*** Document passage ***

Tirana, 18th October 2016 – The project for a "Paediatric network against ill- treatment of minors", launched and supported by the pharmaceutical company, Menarini, together with Telefono Azzurro, the Italian Federation of Paediatricians, and the Association of Italian Paediatric Hospitals, has grown beyond Italian borders.
Dr. Luigi Nigri, head of the project on behalf of the Italian Federation of Paediatricians, opened the main session of the International Congress of the Albanian Pediatric Society in Tirana, presenting the project to more than 500 paediatricians, not only from the Balkans but also countries such as Romania, Switzerland, Turkey and others.
A huge amount of interest and enthusiasm was expressed for the initiative, to the extent that the representatives of the Albanian government present were immediately questioned regarding the possible development of an equivalent project.
The project, originated in Italy and the first of its kind in the world, foresees the creation of a network of 15,000 paediatricians and general practitioners deployed over the entire Italian territory who act as ‘sentinels' in the fight against child abuse. These physicians, who have been 'trained' on the skills needed to recognise the unexpressed ‘sentinel' warning signs of child abuse, shall in turn become reference people for their colleagues on a local level, providing qualified information and advice. This project for the creation of an anti-abuse network was launched last May in the city of Florence and is supported by Menarini with an investment of one million Euro. Local training courses are currently on-going in numerous Italian regions.

***

Transcribe the passage of the article on the pediatric anti-abuse network, from "Tirana, 18th October" through "Turkey and others.", word for word.

*** Data shown ***

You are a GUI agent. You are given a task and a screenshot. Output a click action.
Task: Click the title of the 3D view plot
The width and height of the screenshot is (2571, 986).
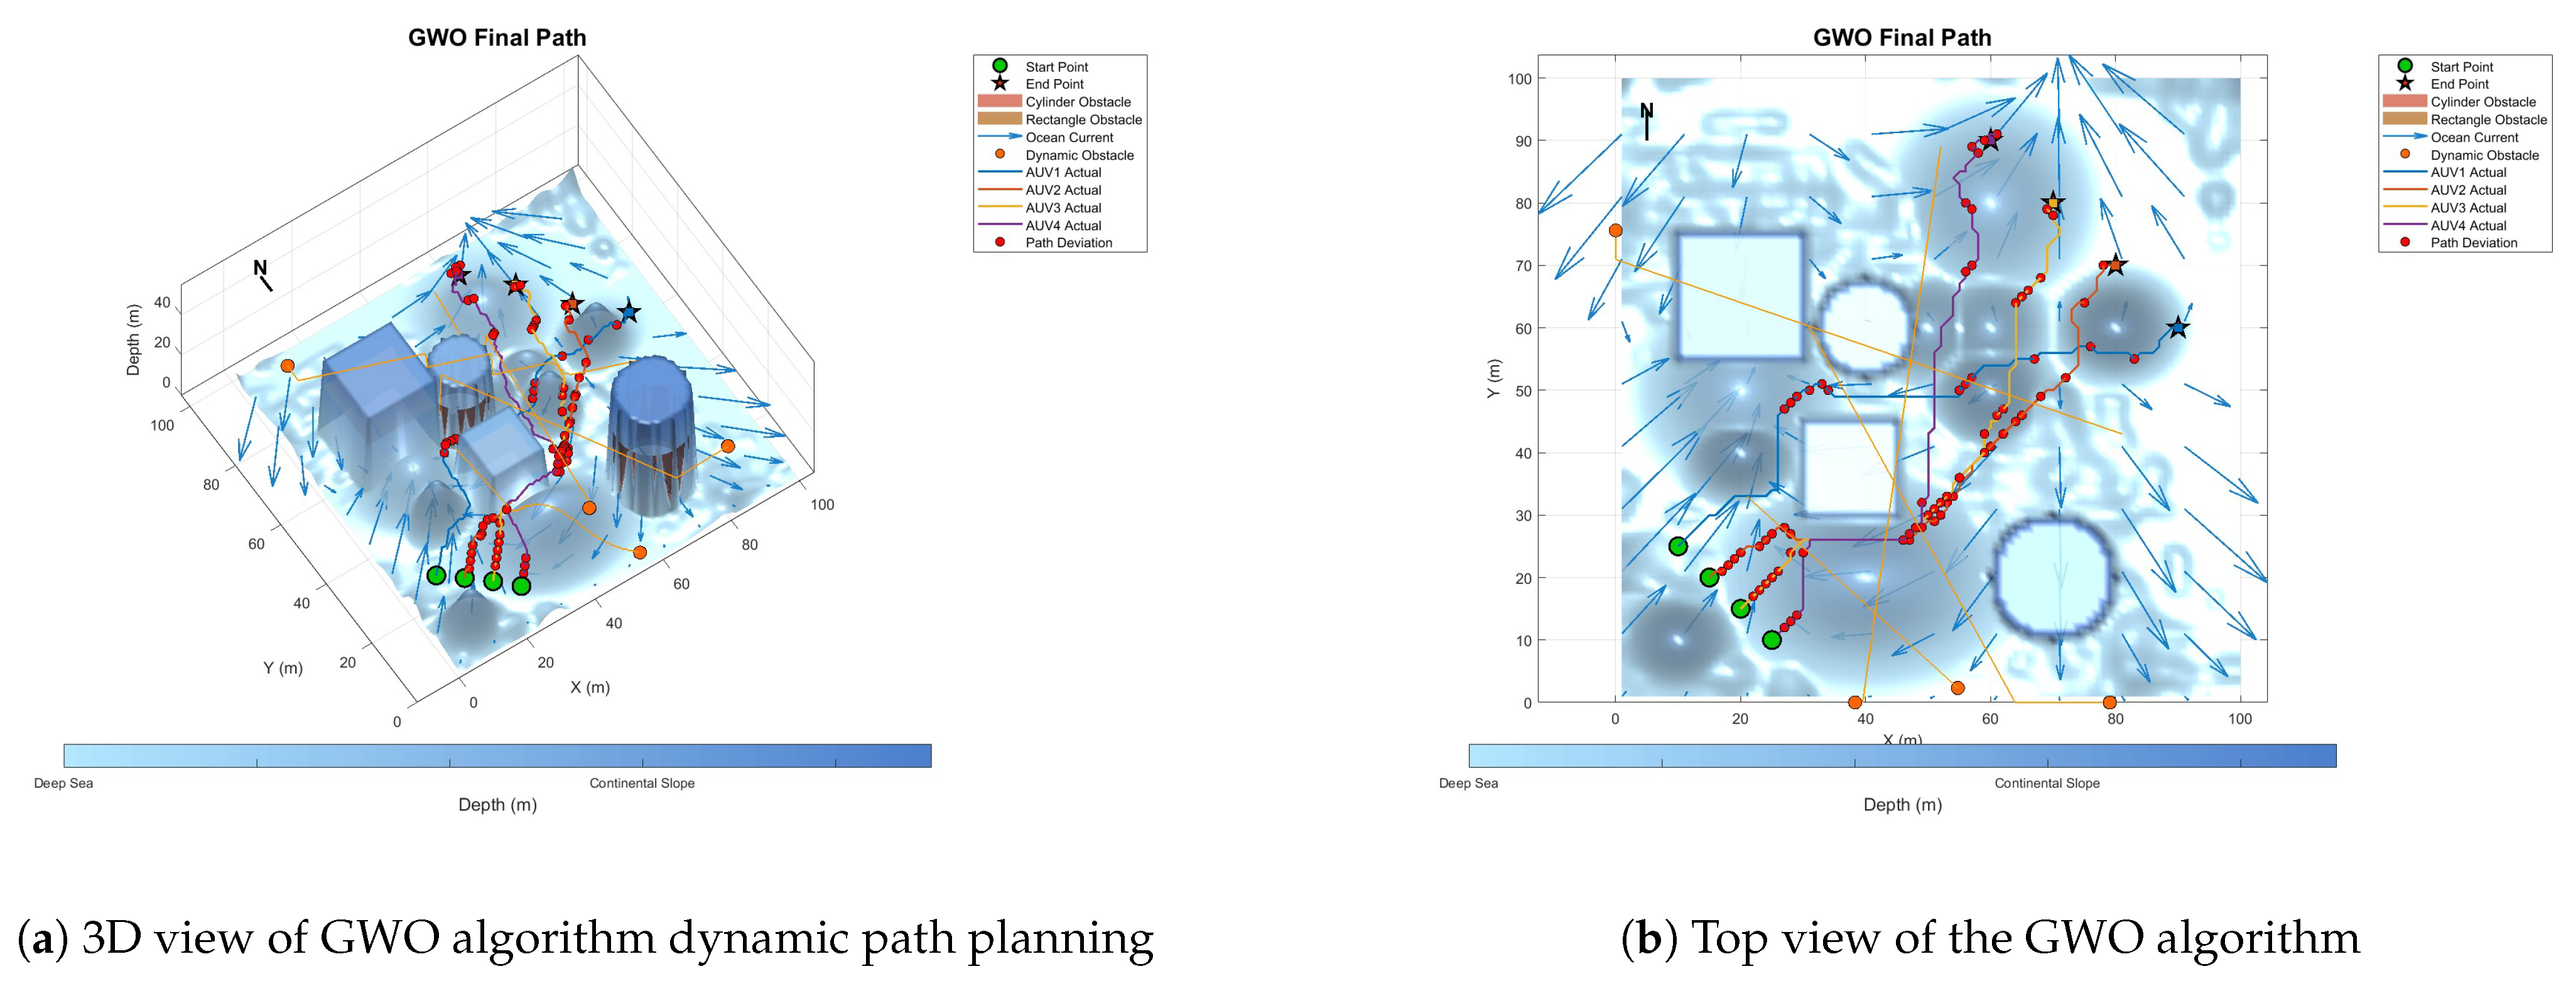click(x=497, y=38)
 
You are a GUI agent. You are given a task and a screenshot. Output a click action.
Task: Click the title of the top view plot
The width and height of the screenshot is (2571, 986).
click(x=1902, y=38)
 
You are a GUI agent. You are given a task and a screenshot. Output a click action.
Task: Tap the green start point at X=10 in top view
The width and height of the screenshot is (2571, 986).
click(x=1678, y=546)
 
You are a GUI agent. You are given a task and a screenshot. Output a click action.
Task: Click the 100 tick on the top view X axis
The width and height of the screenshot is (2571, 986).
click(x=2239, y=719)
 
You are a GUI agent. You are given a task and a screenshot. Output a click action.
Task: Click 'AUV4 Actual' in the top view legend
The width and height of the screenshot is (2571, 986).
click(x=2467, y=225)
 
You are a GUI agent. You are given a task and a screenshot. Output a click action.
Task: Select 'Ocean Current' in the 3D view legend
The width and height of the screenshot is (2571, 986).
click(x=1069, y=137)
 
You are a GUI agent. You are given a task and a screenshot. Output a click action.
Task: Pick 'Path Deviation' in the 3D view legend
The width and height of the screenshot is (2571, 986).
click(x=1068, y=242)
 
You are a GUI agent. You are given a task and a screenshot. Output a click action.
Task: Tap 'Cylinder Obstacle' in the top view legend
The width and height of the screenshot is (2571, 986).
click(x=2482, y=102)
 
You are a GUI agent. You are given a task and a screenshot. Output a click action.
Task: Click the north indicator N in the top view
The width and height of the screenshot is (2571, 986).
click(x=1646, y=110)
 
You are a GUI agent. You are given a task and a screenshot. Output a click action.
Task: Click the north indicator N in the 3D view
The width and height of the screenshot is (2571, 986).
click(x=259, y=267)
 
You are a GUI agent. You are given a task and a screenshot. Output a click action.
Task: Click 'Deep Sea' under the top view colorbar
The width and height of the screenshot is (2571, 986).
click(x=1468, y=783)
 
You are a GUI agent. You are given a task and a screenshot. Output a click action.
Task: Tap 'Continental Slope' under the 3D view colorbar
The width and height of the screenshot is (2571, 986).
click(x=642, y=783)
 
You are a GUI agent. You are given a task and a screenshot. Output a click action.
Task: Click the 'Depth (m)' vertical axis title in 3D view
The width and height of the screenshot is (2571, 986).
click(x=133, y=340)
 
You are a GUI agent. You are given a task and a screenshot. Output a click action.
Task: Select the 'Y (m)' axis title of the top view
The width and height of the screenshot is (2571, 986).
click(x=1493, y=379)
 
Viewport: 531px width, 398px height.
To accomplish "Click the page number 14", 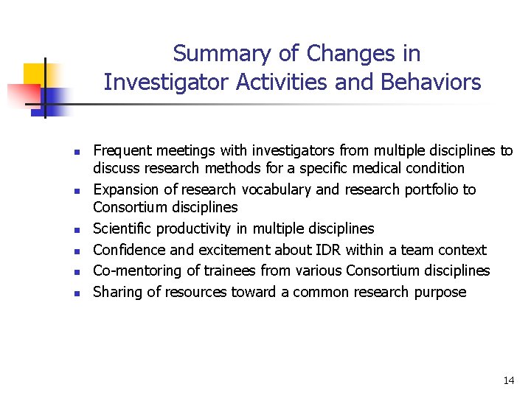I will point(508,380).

***

* [Written solution]:
Tirana, 18th October 2016 – The project for a "Paediatric network against ill- treatment of minors", launched and supported by the pharmaceutical company, Menarini, together with Telefono Azzurro, the Italian Federation of Paediatricians, and the Association of Italian Paediatric Hospitals, has grown beyond Italian borders.
Dr. Luigi Nigri, head of the project on behalf of the Italian Federation of Paediatricians, opened the main session of the International Congress of the Albanian Pediatric Society in Tirana, presenting the project to more than 500 paediatricians, not only from the Balkans but also countries such as Romania, Switzerland, Turkey and others.